_Trecho selecionado_.

■ ■ ■ ■

02 Fevereiro 2020
Jonnie Penn, um doutorando que estuda inteligência artificial na Universidade de Cambridge e é afiliado ao Berkman Klein Center for Internet & Society da Universidade de Harvard, propõe em um recente artigo no The Economist que se olhe para as inteligências artificiais evidenciando como elas nasceram do processo decisório organizacional das grandes empresas e do modo como o poder estatal é organizado.
Falta em tudo isso uma reflexão ética. A IA precisa da ética. Segue abaixo uma síntese do seu pensamento.
O texto foi publicado pelo teólogo e sacerdote italiano Paolo Benanti, frei franciscano da Terceira Ordem Regular e professor de Teologia Moral da Pontifícia Universidade Gregoriana, em Roma, em Settimana News, 28-01-2020. A tradução é de Moisés Sbardelotto.
A inteligência artificial está por toda parte, mas é considerada de um modo totalmente a-histórico. Para entender o impacto que a IA terá sobre as nossas vidas, é vital avaliar o contexto em que esse campo se estabeleceu. Afinal, as estatísticas e o controle estatal evoluíram de mãos dadas por centenas de anos.

■ ■ ■ ■

_Linhas exibidas_.
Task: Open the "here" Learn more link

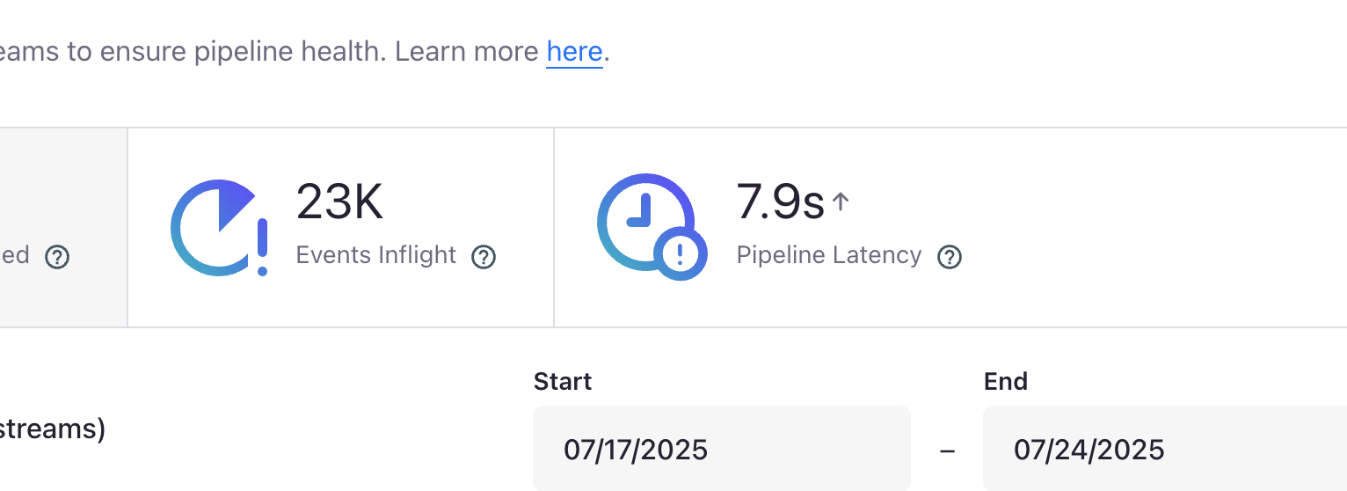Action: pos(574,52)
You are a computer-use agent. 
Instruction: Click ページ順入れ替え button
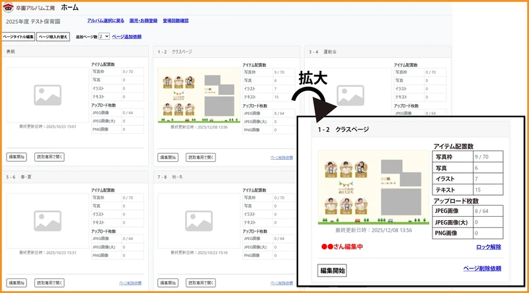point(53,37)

■ ■ ■ ■

_Instruções da tarefa_.
Reproduza na íntegra, sem nenhuma alteração, o trecho sobre inteligência artificial e ética que aparece acima.

_Resposta da tarefa_.
02 Fevereiro 2020
Jonnie Penn, um doutorando que estuda inteligência artificial na Universidade de Cambridge e é afiliado ao Berkman Klein Center for Internet & Society da Universidade de Harvard, propõe em um recente artigo no The Economist que se olhe para as inteligências artificiais evidenciando como elas nasceram do processo decisório organizacional das grandes empresas e do modo como o poder estatal é organizado.
Falta em tudo isso uma reflexão ética. A IA precisa da ética. Segue abaixo uma síntese do seu pensamento.
O texto foi publicado pelo teólogo e sacerdote italiano Paolo Benanti, frei franciscano da Terceira Ordem Regular e professor de Teologia Moral da Pontifícia Universidade Gregoriana, em Roma, em Settimana News, 28-01-2020. A tradução é de Moisés Sbardelotto.
A inteligência artificial está por toda parte, mas é considerada de um modo totalmente a-histórico. Para entender o impacto que a IA terá sobre as nossas vidas, é vital avaliar o contexto em que esse campo se estabeleceu. Afinal, as estatísticas e o controle estatal evoluíram de mãos dadas por centenas de anos.